Records from a pointing dataset:
+---+

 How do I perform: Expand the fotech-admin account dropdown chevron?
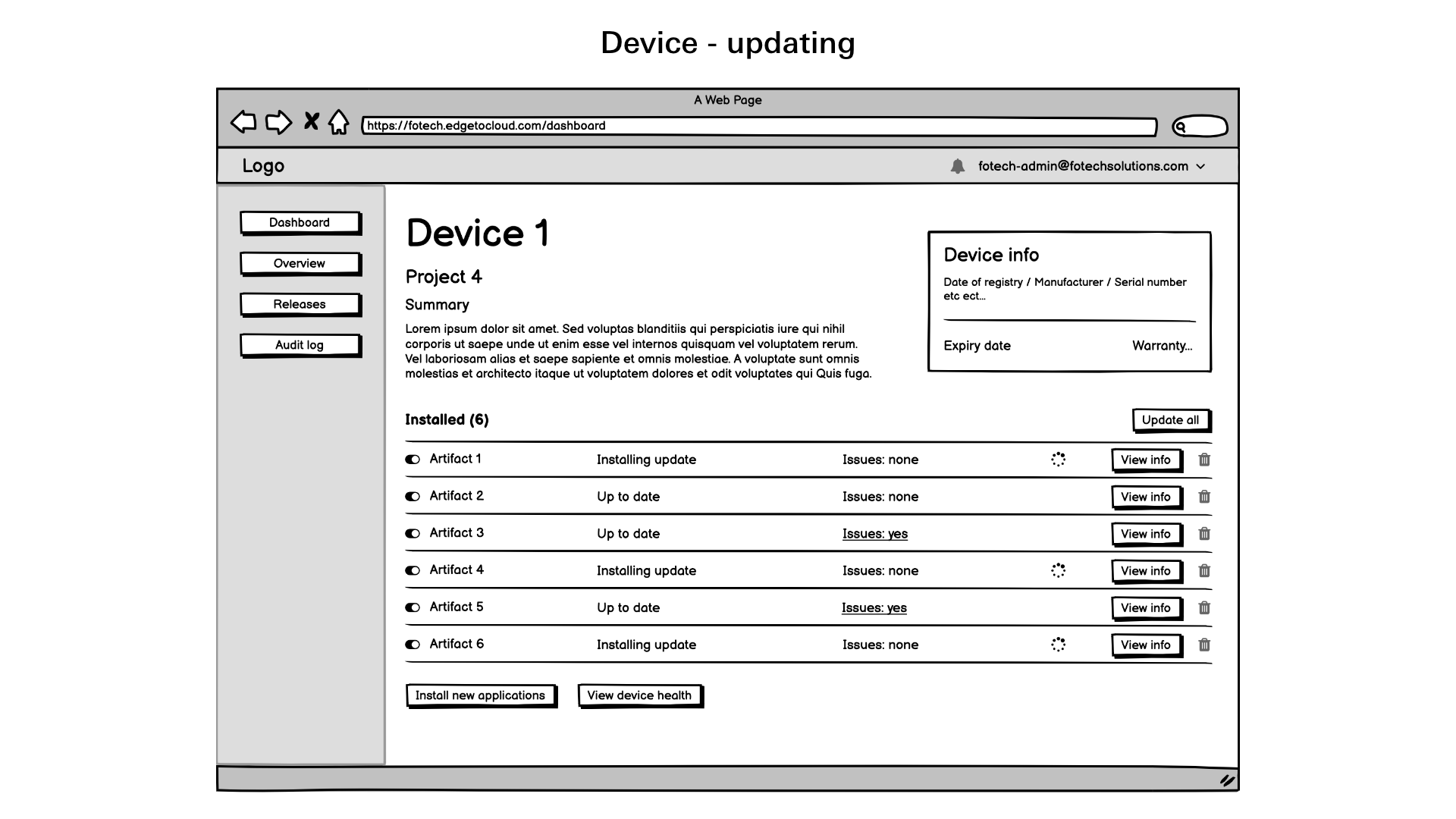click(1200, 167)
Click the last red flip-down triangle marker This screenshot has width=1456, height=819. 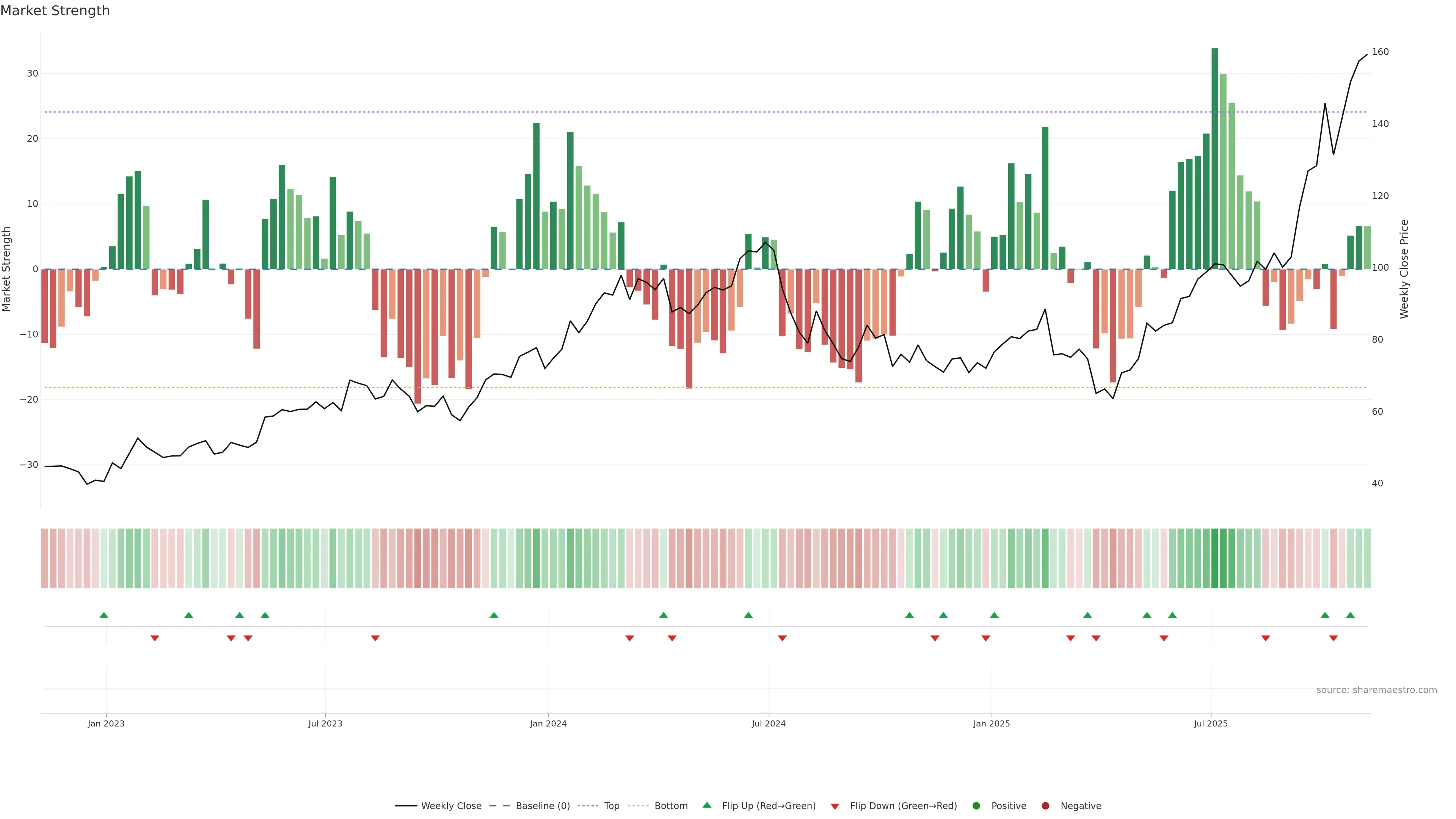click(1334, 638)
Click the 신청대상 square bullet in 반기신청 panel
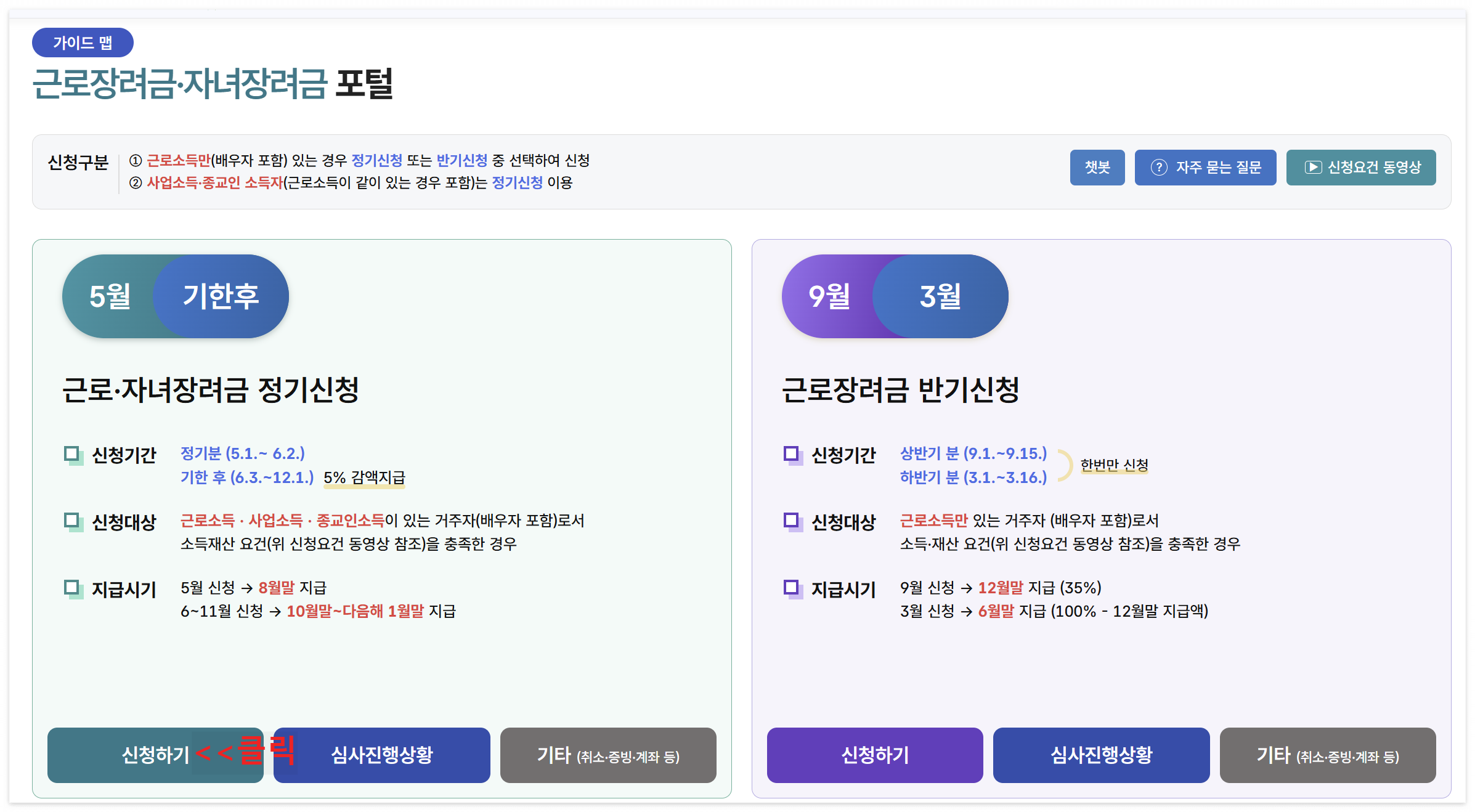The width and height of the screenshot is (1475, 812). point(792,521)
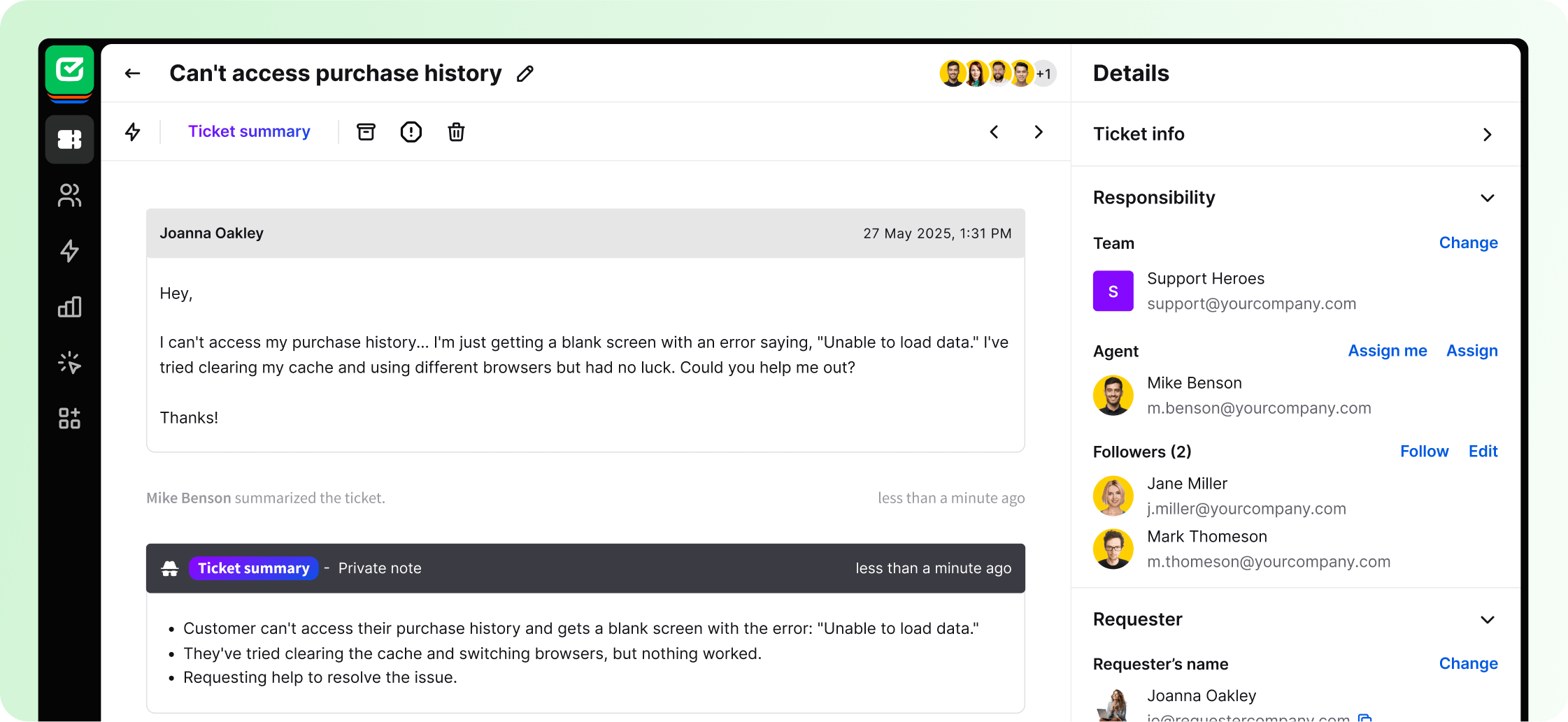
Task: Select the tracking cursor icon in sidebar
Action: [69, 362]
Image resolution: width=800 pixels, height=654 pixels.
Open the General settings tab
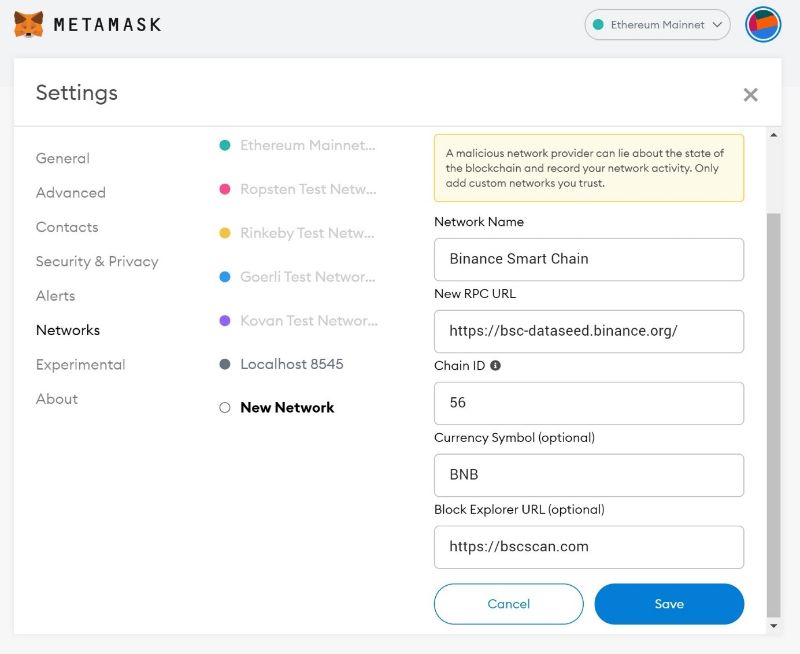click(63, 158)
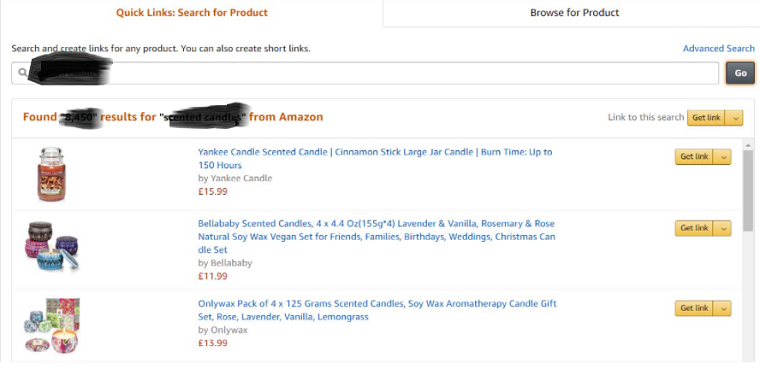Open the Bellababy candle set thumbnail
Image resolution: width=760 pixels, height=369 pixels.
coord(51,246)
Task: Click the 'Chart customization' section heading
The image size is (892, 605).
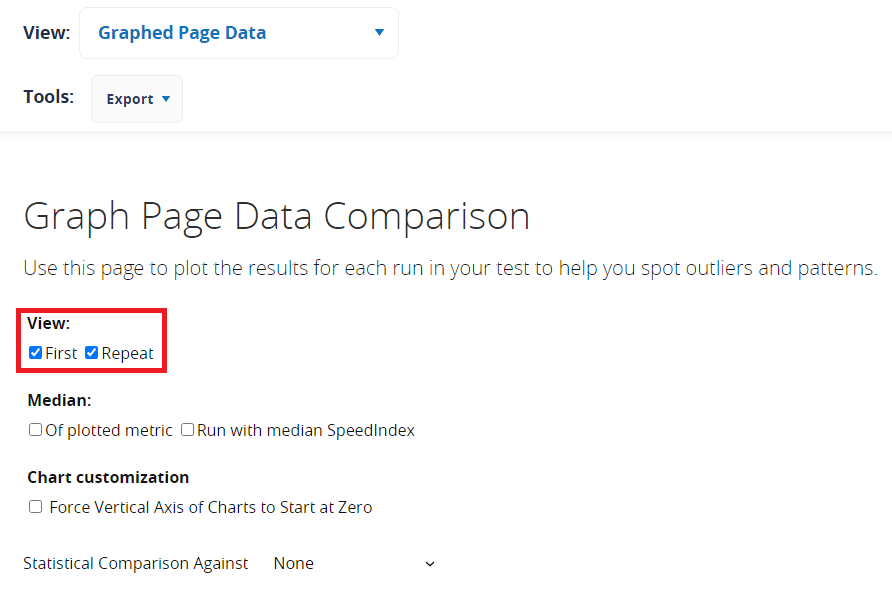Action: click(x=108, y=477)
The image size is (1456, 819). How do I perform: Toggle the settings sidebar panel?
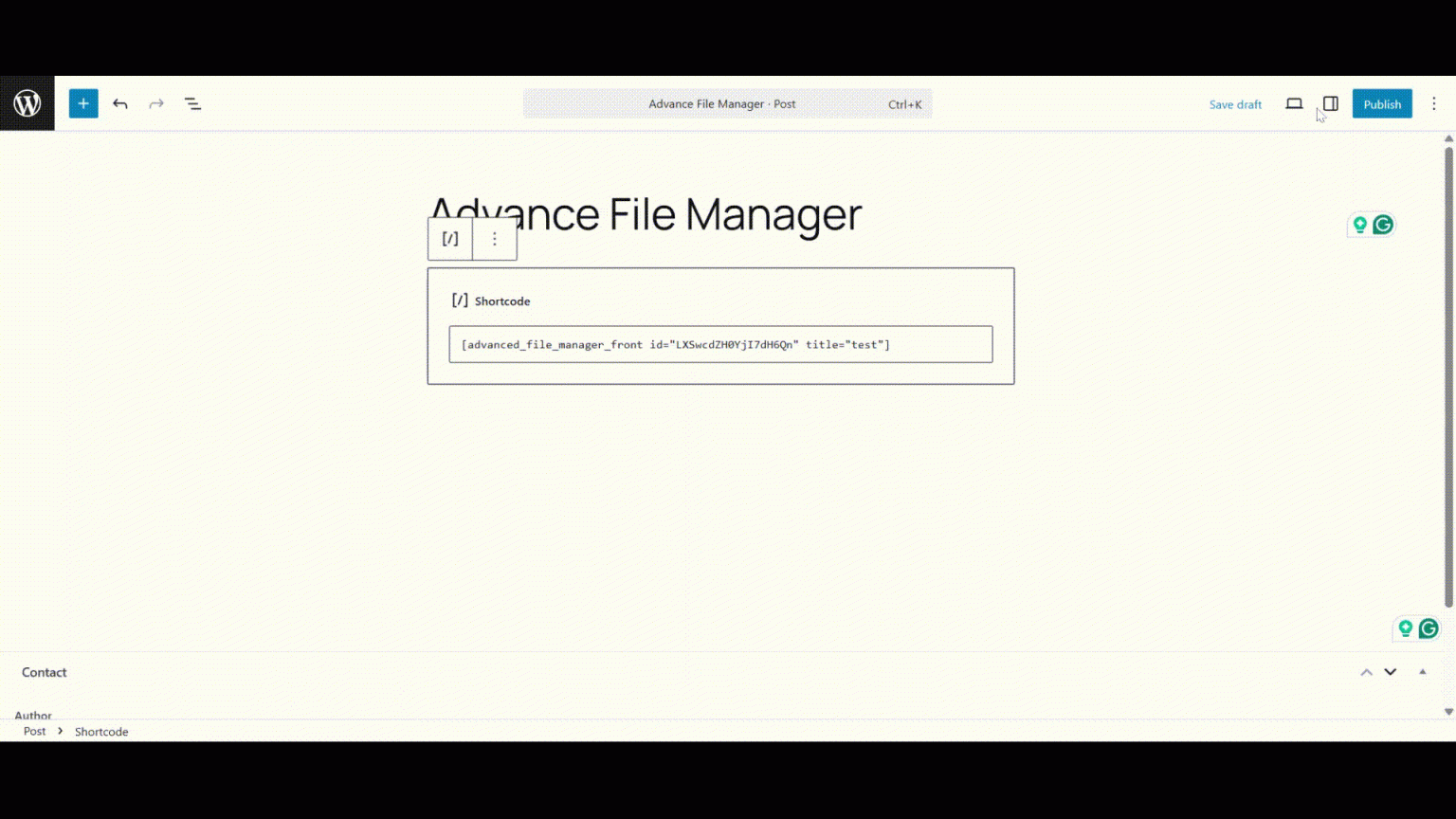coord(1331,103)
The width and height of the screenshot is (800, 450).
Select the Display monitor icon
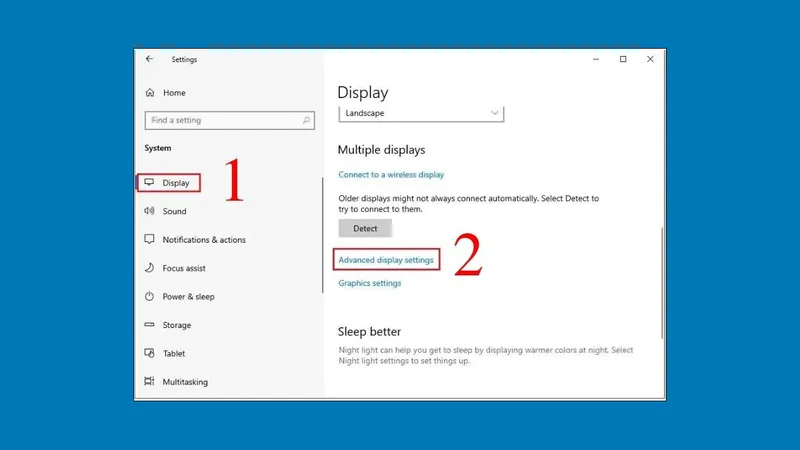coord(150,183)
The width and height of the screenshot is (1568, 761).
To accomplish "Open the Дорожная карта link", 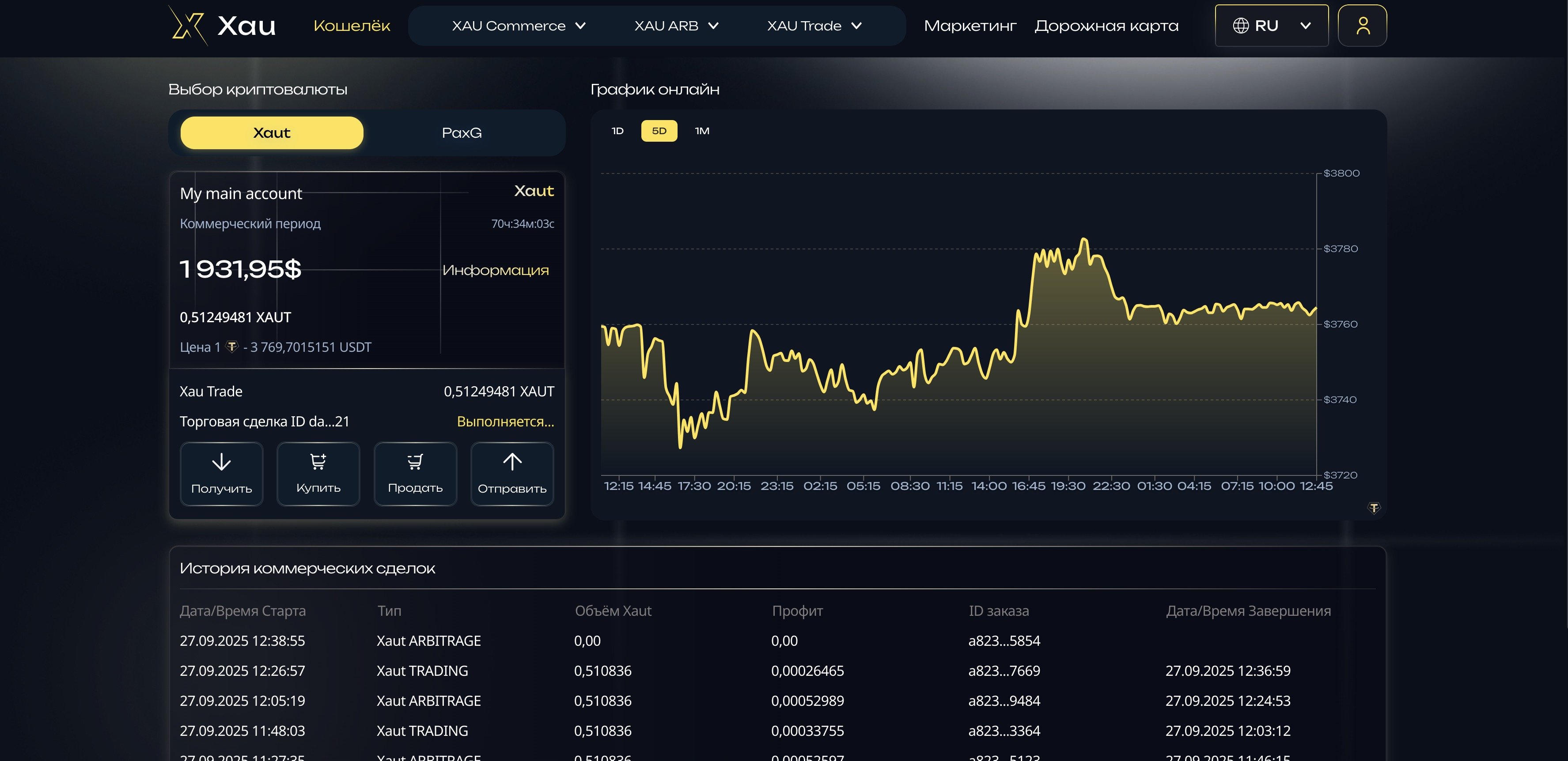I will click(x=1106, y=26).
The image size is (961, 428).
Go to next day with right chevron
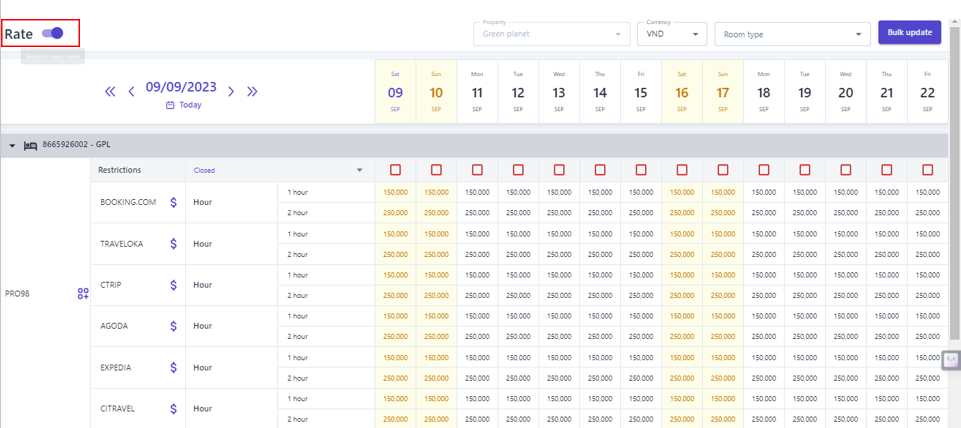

+---+

= AIM OF THE TASK =
Convert the part of the items above that opens with the line containing "The image size is (961, 428)." and runs through the end of the items into a JSON list of strings, one string per line, with blank lines left out and the pictures omitted.

= RESPONSE BELOW =
[
  "The image size is (961, 428).",
  "Go to next day with right chevron"
]